Erklärung? Fehlanzeige
Unklar ist weiterhin das gesamte Ausmaß der Manipulationen. Eine Börsen-Mitteilung des Konzerns vom Dienstag hat eher noch weitere Fragen aufgeworfen als beantwortet. Demnach seien weltweit etwa elf Millionen Fahrzeuge betroffen. Nur in diesen sei der Motor "EA 189" verbaut, bei dem "eine auffällige Abweichung zwischen Prüftstandwerten und realem Fahrbetrieb festgestellt" wurde. Gleichzeitig schreibt VW, dass die Motor-Software, die für die Manipulationen verantwortlich ist, auch in anderen Diesel-Fahrzeugen des Konzerns vorhanden sei. Bei der Mehrheit dieser Motoren habe die Software allerdings keine Auswirkungen, schreibt VW - ohne zu erklären, warum.

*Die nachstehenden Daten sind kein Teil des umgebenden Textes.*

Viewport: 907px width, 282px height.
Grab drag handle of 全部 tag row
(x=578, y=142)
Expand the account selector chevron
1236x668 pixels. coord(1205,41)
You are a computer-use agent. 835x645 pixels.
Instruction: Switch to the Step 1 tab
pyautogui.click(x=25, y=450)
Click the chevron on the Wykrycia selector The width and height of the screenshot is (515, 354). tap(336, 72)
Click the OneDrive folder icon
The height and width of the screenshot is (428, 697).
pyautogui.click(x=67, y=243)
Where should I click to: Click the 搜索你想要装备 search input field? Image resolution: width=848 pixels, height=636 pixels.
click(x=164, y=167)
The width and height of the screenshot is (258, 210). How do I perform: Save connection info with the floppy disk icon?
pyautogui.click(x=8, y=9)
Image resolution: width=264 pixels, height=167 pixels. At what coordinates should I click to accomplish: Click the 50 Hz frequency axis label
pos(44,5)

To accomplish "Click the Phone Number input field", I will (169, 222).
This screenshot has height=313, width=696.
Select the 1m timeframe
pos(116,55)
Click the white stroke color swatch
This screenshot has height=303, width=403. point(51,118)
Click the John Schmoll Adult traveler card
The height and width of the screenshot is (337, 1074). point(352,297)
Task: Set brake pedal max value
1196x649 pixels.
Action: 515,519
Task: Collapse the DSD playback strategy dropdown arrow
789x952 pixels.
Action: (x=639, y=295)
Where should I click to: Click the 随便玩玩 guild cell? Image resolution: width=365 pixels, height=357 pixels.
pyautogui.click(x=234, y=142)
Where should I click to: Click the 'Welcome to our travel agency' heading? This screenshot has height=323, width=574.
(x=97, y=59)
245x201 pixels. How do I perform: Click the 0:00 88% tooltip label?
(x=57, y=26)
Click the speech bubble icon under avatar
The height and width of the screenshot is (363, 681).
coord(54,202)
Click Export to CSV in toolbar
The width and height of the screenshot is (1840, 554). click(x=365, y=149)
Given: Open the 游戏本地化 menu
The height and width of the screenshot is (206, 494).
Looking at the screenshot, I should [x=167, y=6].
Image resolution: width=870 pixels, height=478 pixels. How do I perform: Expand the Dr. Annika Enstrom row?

VW ist schlagartig rund 27 Milliarden Euro weniger wert
In der gleichen Mitteilung - für VW als Aktiengesellschaft eine Pflichtinformation an die Börse - gab VW bekannt, dass der Dax-Konzern allein im dritten Quartal 6,5 Milliarden Euro gewinnmindernd zurückstellen werde, und zwar "zur Abdeckung notwendiger Service-Maßnahmen und weiterer Anstrengungen." Das allein sind schon mehr als ein Drittel des Gesamtgewinns des Jahres 2014. Die Anleger reagierten dementsprechend: Nachdem das Papier schon am Montag 18,6 Prozent an Wert verloren hatte, sank der Wert der Aktie bis Dienstagnachmittag noch mal um weitere 19 Prozent. VW ist damit seit Bekanntwerden des Abgas-Manipulationen am Wochenende rund 27 Milliarden Euro weniger Wert.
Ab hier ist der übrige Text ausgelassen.